10. **Problem 2: Data Visualization for Dataset 2**
Given dataset: 72, 88, 94, 119, 85, 91, 77, 84, 75, 79, 83, 80, 87, 70, 76, 82, 93, 78, 89, 95, 86, 90, 73, 92, 81
11. **Stem-and-Leaf Plot:**
- Stems represent tens, leaves represent units.
- Example:
70 | 0 3 5 6 7 8 9
80 | 0 1 2 3 4 5 6 7 8 9
90 | 1 2 3 4 5
100 |
110 | 9
12. **Histogram:**
- Group data into bins (e.g., 70-79, 80-89, 90-99, 100-109, 110-119).
- Count frequencies:
70-79: 7
80-89: 10
90-99: 6
100-109: 0
110-119: 1
13. **Box Plot:**
- Calculate quartiles:
Sorted data: 70, 72, 73, 75, 76, 77, 78, 79, 80, 81, 82, 83, 84, 85, 86, 87, 88, 89, 90, 91, 92, 93, 94, 95, 119
- Median (Q2): 85
- Q1: median of lower half (70 to 84): 77
- Q3: median of upper half (86 to 119): 91
- Identify outliers using 1.5*IQR:
IQR = Q3 - Q1 = 91 - 77 = 14
Lower bound = 77 - 1.5*14 = 56
Upper bound = 91 + 1.5*14 = 112
- Outlier: 119 (above upper bound)
14. **Labels and Titles:**
- Stem-and-leaf: "Stem-and-Leaf Plot of Test Scores"

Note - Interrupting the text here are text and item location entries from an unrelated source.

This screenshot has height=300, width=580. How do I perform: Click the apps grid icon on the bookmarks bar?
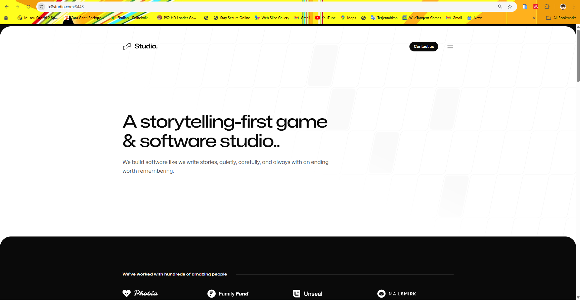[6, 18]
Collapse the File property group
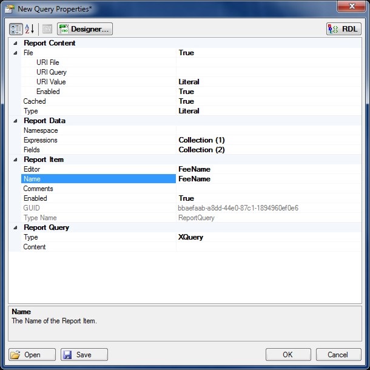370x370 pixels. [x=15, y=53]
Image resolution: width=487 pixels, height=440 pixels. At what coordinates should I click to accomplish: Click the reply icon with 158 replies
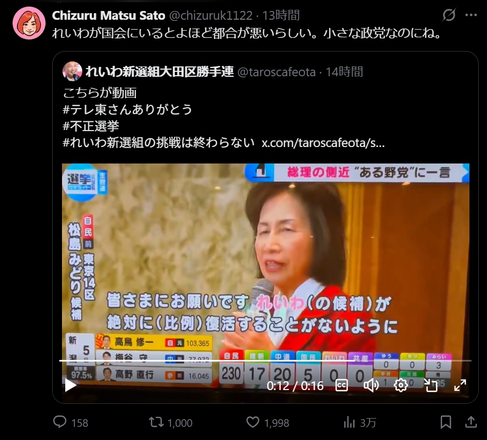point(60,422)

- Histogram: "Histogram of Test Scores with Frequency"
- Box plot: "Box Plot of Test Scores with Outlier"
15. **Summary:**
- The stem-and-leaf plot shows distribution and individual values.
- The histogram visualizes frequency distribution.
- The box plot summarizes spread, center, and outliers.
- 119 is a potential outlier in the dataset.